By: Mr. Kartik Shahani, Country Manager, Tenable India

A key theme that emerged from the Retail Technology Conclave 2020 last week is that retailers in India need to accelerate their digital efforts to keep up with changing shopping behaviours of consumers. While the trend of online shopping isn’t new, the acceleration of digital capabilities brought upon by the recent health crisis is unprecedented and one that isn’t going away anytime soon. Indeed, with millions of Indians expected to do their shopping with a number of festivals fast approaching, retailers will be making the necessary online preparations to entice consumers.

However, the retail industry has been the target of some of the highest-profile data breaches in recent years.

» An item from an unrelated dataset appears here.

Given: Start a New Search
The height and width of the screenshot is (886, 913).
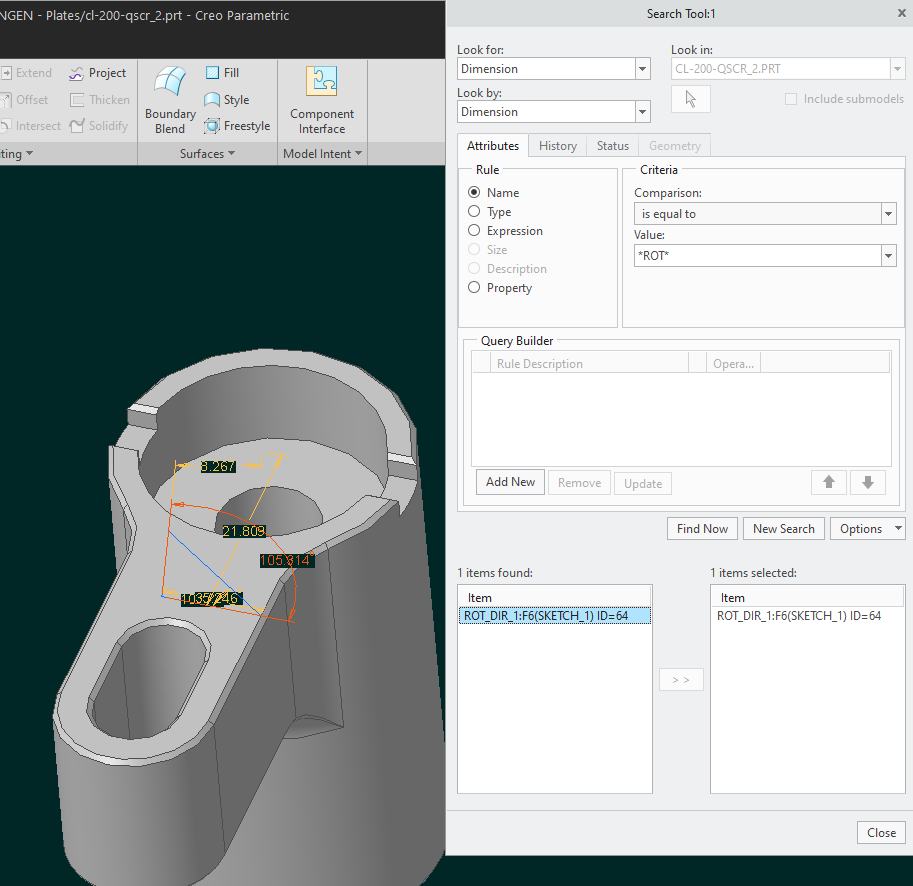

Point-of-sale systems, in-store mobile devices and the rise of e-commerce platforms have expanded the modern attack surface creating new opportunities for cyber attackers to get their hands on valuable customer data. Consumer personal identity and financial information promise enticing rewards for cybercriminals, who employ savvy schemes to steal and monetise these lucrative data assets for maximum profitability.

To understand the enormity of data breaches of online retailers, one only has to read about “Keeper” Magecart group. The group of cybercriminals who broke into at least 570 e-commerce stores in 55 countries, including India since 2017, and leaked information on more than 184,000 stolen credit cards and generated over $7 million (over Rs 52 crore) from selling compromised payment cards.

To prevent suffering a similar fate, retailers, especially those that have recently shifted their presence online have a duty of care to protect customer privacy and relationships by continuously building and maintaining trust. Retailers are expected to prevent data theft and fraud while simultaneously offering customised shopping experiences.

A few timely steps taken by online retailers to secure their infrastructure can make a big difference in reducing cyber risk.

You snooze, you lose

The focus for most retail organisations is on uptime, performance, throughput and availability to optimise retail transactions. A broken website during one of the biggest shopping periods of the year is any retailer’s worst nightmare. However, timely patching and other security-related updates shouldn’t fall by the wayside.

This is especially true as the number of vulnerabilities continues to grow in volume and pace. A vulnerability that impacts business-critical assets is the unwanted surprise no security team wishes for and failure to mitigate those that pose the greatest risk to an organisation could compromise business operations entirely.

Effective vulnerability prioritisation using a blend of threat intelligence and analytics is a critical and strategic business imperative for reducing cyber risk. For most vulnerabilities, a working exploit is never developed and of those, an even smaller subset are actively weaponised by threat actors, making it difficult to understand which vulnerabilities need to be remediated first. As staff numbers dwindle due to lockdowns and social distancing mandates, the strain on critical security resources makes the need for proactive, risk-based prioritisation even more apparent. Furthermore, already stretched security teams don’t have the time and the business doesn’t have the luxury to guess which vulnerabilities to focus on first.

To manage and measure cyber risk in the digital era, retailers require a holistic view of their computing environment. This will empower them to assess, manage and measure risk across the entirety of their rapidly expanding attack surface. If managed effectively, vulnerability prioritisation can help drastically reduce the number of critical vulnerabilities security teams need to remediate. Effective vulnerability priortisation will reduce cyber risk, increase efficiencies and help to alleviate the strain on security teams.

Adopting best practices to neutralise cyber threats, vigilantly protect consumer data across channels, secure payment card transactions and ensure compliance are crucial priorities for today’s retail sector operating in the new normal. Retailers who fail to take precautionary measures risk major impacts to the bottom line, brand integrity and business continuity.